++++ Data extracts
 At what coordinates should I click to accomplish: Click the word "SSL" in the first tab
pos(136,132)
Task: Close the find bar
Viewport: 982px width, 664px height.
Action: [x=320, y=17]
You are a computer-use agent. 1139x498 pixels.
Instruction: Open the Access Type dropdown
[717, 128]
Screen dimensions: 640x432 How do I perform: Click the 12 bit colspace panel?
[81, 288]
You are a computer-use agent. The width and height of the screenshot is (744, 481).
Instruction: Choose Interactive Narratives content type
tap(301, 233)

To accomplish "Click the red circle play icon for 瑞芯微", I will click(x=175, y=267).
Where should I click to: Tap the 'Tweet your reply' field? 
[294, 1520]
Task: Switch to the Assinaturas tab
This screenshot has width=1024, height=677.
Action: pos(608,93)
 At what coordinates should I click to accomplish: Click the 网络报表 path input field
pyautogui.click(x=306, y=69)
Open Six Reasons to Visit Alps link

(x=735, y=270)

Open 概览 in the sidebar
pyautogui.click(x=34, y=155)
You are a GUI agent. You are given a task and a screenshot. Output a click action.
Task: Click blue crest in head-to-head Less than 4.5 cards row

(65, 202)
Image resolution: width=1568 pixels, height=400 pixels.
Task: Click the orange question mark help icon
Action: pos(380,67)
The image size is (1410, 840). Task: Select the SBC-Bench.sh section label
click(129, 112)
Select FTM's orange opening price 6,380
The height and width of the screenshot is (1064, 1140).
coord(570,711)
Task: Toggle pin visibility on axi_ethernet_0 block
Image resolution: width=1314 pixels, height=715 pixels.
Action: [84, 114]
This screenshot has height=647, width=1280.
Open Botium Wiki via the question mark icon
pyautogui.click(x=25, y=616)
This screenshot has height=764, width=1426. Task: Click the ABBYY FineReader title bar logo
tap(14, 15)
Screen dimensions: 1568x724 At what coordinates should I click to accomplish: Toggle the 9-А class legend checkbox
++++++++
## Task objective
Please repeat the lines above exactly, beginning with the line that contains "Task: Close the find bar" and ending with the final one.

## Final answer
Task: Close the find bar
Viewport: 982px width, 664px height.
Action: [x=320, y=17]
You are a computer-use agent. 1139x498 pixels.
Instruction: Open the Access Type dropdown
[717, 128]
Screen dimensions: 640x432 How do I perform: Click the 12 bit colspace panel?
[81, 288]
You are a computer-use agent. The width and height of the screenshot is (744, 481).
Instruction: Choose Interactive Narratives content type
tap(301, 233)

To accomplish "Click the red circle play icon for 瑞芯微", I will click(x=175, y=267).
Where should I click to: Tap the 'Tweet your reply' field? 
[294, 1520]
Task: Switch to the Assinaturas tab
This screenshot has width=1024, height=677.
Action: pos(608,93)
 At what coordinates should I click to accomplish: Click the 网络报表 path input field
pyautogui.click(x=306, y=69)
Open Six Reasons to Visit Alps link

(x=735, y=270)

Open 概览 in the sidebar
pyautogui.click(x=34, y=155)
You are a GUI agent. You are given a task and a screenshot. Output a click action.
Task: Click blue crest in head-to-head Less than 4.5 cards row

(65, 202)
Image resolution: width=1568 pixels, height=400 pixels.
Task: Click the orange question mark help icon
Action: pos(380,67)
The image size is (1410, 840). Task: Select the SBC-Bench.sh section label
click(129, 112)
Select FTM's orange opening price 6,380
The height and width of the screenshot is (1064, 1140).
coord(570,711)
Task: Toggle pin visibility on axi_ethernet_0 block
Image resolution: width=1314 pixels, height=715 pixels.
Action: [84, 114]
This screenshot has height=647, width=1280.
Open Botium Wiki via the question mark icon
pyautogui.click(x=25, y=616)
This screenshot has height=764, width=1426. Task: Click the ABBYY FineReader title bar logo
tap(14, 15)
Screen dimensions: 1568x724 At what coordinates should I click to accomplish: Toggle the 9-А class legend checkbox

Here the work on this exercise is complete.